WE ARE ON THE RIGHT SIDE OF THE AGREEMENT: A DEEP DIVE INTO THE CYPRUS-CHEVRON NEGOTIATIONS OVER APHRODITE FIELD
In the wake of the discussions around the Aphrodite gas field, a pivotal element that has come into the limelight is the positioning of Cyprus in the negotiations with Chevron. The agreement seems to be underlined with a slew of technicalities, economic projections, and geopolitical considerations.
Backstory
In an article published on 27th October, this column had emphasized the Cypriot government's stance against Chevron's new proposition. The American energy conglomerate proposed to eliminate the use of a Floating Production Unit (FPU) for the Aphrodite field, hinting that this might result in less natural gas extraction and thereby potential financial losses for Cyprus. While this concern holds water from a governmental perspective, it's imperative to realize that this might just be the tip of the iceberg.
The Underlying Concerns
Beyond the economic ramifications, there's a more pressing concern. Technocrats from the Hydrocarbons Service in the Ministry of Energy, the Hydrocarbons Company, and the Beicip Franlab are greatly alarmed.
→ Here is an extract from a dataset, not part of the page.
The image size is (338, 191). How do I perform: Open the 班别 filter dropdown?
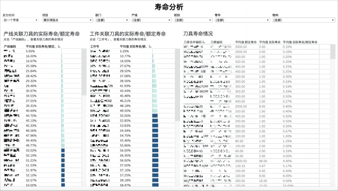click(x=193, y=20)
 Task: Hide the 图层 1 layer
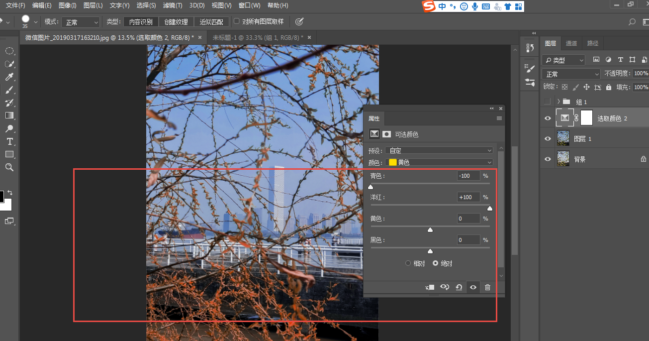click(x=548, y=139)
They foresee a looming challenge – the permanent linkage of the Aphrodite field with Egypt's natural gas reception infrastructure, especially if Chevron's requested methodology is accepted. In layman's terms, if Chevron's desires are met, the entirety (or whatever can be extracted without a production unit) of the Aphrodite field's yield would be obligated to Egypt.